Ce mouvement de va-et-vient, oscillant entre affinité avec la production « Dormal-Ponce » et singularité du « Grand Blanc », est également illustré par l’aspect formel. Alors que le vocabulaire ornemental puise, manifestement, à la même source d’inspiration que le « Cotrel » et le « Grand Rouge » comme le suggère la présence de quelques motifs traditionnels de la maison athoise (tulipe, pivoine ou encore grains), la syntaxe s’en distingue au contraire nettement. Dans un cas comme dans l’autre, on se situe au terme d’une longue évolution formelle : les scènes bibliques des ornements médiévaux, qui ont subi au fil des siècles la pression du décor, se trouvent définitivement supplantées par celui-ci au XVIIIe siècle. On assiste donc au triomphe de l’ornementation qui envahit à présent tant les orfrois que le fond. Tandis que le « Grand Blanc » conserve le souvenir des médaillons historiés du XVIIe siècle – il s’agit désormais de médaillons ornementaux –, les ornements « Dormal-Ponce » s’affranchissent de ce type d’organisation plus ancien et déploient une composition plus résolument ancrée dans le XVIIIe siècle, teintée d’originalité. 

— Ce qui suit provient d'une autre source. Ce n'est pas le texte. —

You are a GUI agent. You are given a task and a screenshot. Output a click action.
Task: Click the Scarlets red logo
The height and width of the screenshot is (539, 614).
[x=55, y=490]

                               

Fig. 4. Chape du « Grand Blanc », médaillons de l’orfroi et fig. 5. Chape du « Grand Rouge », ornementation de l’orfroi, charnière 1730-1740. Filés or et argent, soie, sur fond de damas de soie rouge. Tournai, cathédrale Notre-Dame. Les deux © KIK-IRPA, Bruxelles.

Seul souvenir de la fonction liturgique des ornements, un symbole religieux se maintient alors généralement sur la pièce maîtresse du vestiaire, la chasuble, ponctuant la croix dorsale. C’est le cas de la chasuble du « Grand Blanc », ornée du monogramme du Christ (IHS). 

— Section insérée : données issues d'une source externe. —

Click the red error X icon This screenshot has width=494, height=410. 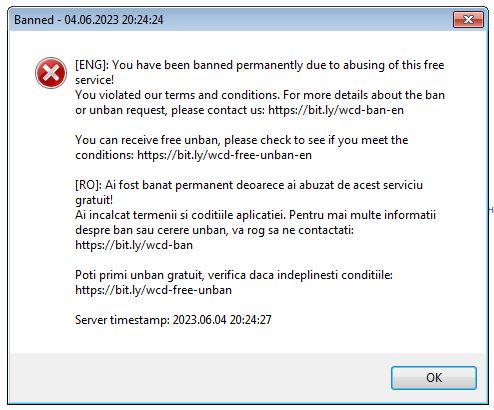coord(51,73)
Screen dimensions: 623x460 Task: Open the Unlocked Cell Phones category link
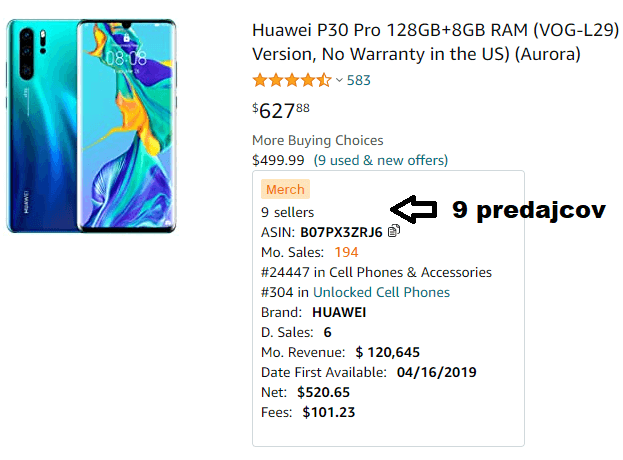(381, 292)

Qu’en est-il dès lors de l’attribution de cet ensemble ? Les archives de l’église Saint-Jacques sont, à nouveau, d’une aide précieuse. À l’occasion de la restauration du « Grand Blanc » au milieu du XIXe  siècle, a été mise au jour, entre l’étoffe et la doublure « une note indiquant que cet ornement avait été fait en 1724 par Deborde et restauré en 1792 par Vanderperre et Desmaisières à Tournay »*8. Les archives sont donc formelles ; il ne s’agit pas de Dormal, mais d’un certain Deborde qui a confectionné l’ornement. Comment dès lors expliquer les ressemblances que le « Grand Blanc » entretient avec le corpus « Dormal-Ponce » ? De nouvelles recherches en archives sur ce Deborde ont permis d’amener quelques éléments de réponse à cette interrogation. Ainsi a-t-il été découvert qu’Etienne-Joseph Deborde était installé en la ville d’Ath et que sa famille était originaire de Douai*9 ; information pour le moins curieuse qui fait écho aux pérégrinations de la famille Dormal elle-même, qui a déménagé de Douai à Ath vers 1710*10. On peut dès lors se demander si les deux familles ne se connaissaient pas, auquel cas E.-J. Deborde aurait pu accompagner les Dormal à Ath. Installés dans la même ville, y aurait-il eu alors collaboration entre les deux ateliers pour la création et la confection du « Grand Blanc » de Saint-Nicolas-des-Prés ? Les proximités formelles et techniques de cet ornement avec les autres du corpus nous engagent, en tous cas, dans cette voie.

Hélène Malice

L'auteure est une historienne de l'art dont le mémoire portait sur l'étude de la production de l'atelier de brodeurs athois Dormal-Ponce. Spécialisée dans l'étude et la restauration de textiles anciens, elle prend actuellement part à l'organisation de l'exposition « Habiller le culte. Les fastes du textile de la cathédrale de Tournai », qui aura lieu en septembre prochain au TAMAT.


SOURCES

*1 Une exposition intitulée « Habiller le Culte » s’ouvrira en septembre 2021 à TAMAT à Tournai, dans laquelle seront présentées de nombreux ornements de cet atelier.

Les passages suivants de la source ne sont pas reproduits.